El primer temor sería el temor al destino. Si todo ocurre por el choque de los átomos, todo es producto del azar (V 187-194) y no existiría el destino, de tal modo que tampoco debe ser motivo de preocupación.
El segundo que se debe eliminar es el temor a la muerte. Mientras vivimos la muerte no aparece y, cuando llega, ya no vivimos. Esto significa que, antropológicamente, el espíritu (mens, mente) se reduce a cuerpo (compuesto por átomos lisos, esféricos y sumamente sutiles) y constituye una parte del mismo (III 117-118), también el alma (III 128-129); espíritu y alma son una sola cosa (naturaleza). Así como la muerte del ser humano es un proceso (de desintegración de moléculas) por la enfermedad y desórdenes, también el alma va abandonando el cuerpo de manera gradual. El cuerpo pesa lo mismo antes o después de la muerte; el cuerpo es la casa del alma y, sin él, “el alma se dispersaría en una multitud de átomos sueltos” (A. Cappelletti). Desvinculados el cuerpo y el alma, nada sentiremos y no tendremos conciencia de nada. No hay por qué antes y, mucho menos, después.
El tercero es el temor a los dioses. Los dioses, en cuanto existen, también son materiales y viven en los intersticios entre los mundos (IV 146-147). Siendo la felicidad lo propio de ellos, nada los saca de la misma, por lo cual no se meten en los asuntos humanos, ya que esto les arrebataría su tranquilidad. Los humanos del pasado, caídos en la fantasía, veían figuras divinas en los sueños y en la vigilia, e imaginaron que los dioses eran eternos.

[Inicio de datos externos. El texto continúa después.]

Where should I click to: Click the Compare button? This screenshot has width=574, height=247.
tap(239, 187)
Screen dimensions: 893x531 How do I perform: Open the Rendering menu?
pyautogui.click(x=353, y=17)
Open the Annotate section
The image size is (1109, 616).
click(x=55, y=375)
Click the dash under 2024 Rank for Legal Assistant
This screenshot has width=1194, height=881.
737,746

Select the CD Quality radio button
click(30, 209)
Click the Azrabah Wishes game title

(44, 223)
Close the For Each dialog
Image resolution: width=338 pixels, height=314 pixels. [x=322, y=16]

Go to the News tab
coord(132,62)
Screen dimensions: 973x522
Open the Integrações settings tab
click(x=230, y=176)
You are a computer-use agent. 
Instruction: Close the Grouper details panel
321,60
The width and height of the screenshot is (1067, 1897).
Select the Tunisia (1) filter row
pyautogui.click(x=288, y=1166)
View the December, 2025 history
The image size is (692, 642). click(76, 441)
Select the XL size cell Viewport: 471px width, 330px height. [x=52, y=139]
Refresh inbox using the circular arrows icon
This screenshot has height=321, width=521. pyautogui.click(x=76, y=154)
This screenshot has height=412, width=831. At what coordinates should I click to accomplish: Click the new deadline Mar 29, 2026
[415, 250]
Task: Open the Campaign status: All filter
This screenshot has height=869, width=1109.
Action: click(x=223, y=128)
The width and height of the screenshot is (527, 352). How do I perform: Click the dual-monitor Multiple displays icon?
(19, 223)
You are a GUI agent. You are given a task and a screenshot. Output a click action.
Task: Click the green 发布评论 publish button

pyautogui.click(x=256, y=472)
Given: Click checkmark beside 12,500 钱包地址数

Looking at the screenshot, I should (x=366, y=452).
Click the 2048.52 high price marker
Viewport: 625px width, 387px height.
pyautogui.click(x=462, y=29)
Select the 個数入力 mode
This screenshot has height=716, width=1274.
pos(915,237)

No deben confundirse los resultados de la investigación de la naturaleza con las afirmaciones de la mitología (religión) escatológica (J. Le Gall). Solo el conocimiento (filosofía de la naturaleza o la física) puede salvarnos de nuestros miedos. Queda, entonces, una vez eliminados esos temores infundados, la felicidad como un hedonismo, en el placer. Como en los animales, el placer lleva a elegir y el dolor a huir (colindante con el budismo). Pero se debe medir el placer de tal modo que no lleve al dolor. Han de buscarse los placeres naturales, conforme a nuestra naturaleza. Comenzando por eliminar los deseos (incluida una vida desenfrenada), los verdaderos placeres son los de la razón, pues nada ni nadie los puede arrebatar. Convivir en amistad, es lo placentero, y no trae dolores. Es decir, vivir la vida sin turbación, cultivando la filosofía como medicina del alma y como liberación.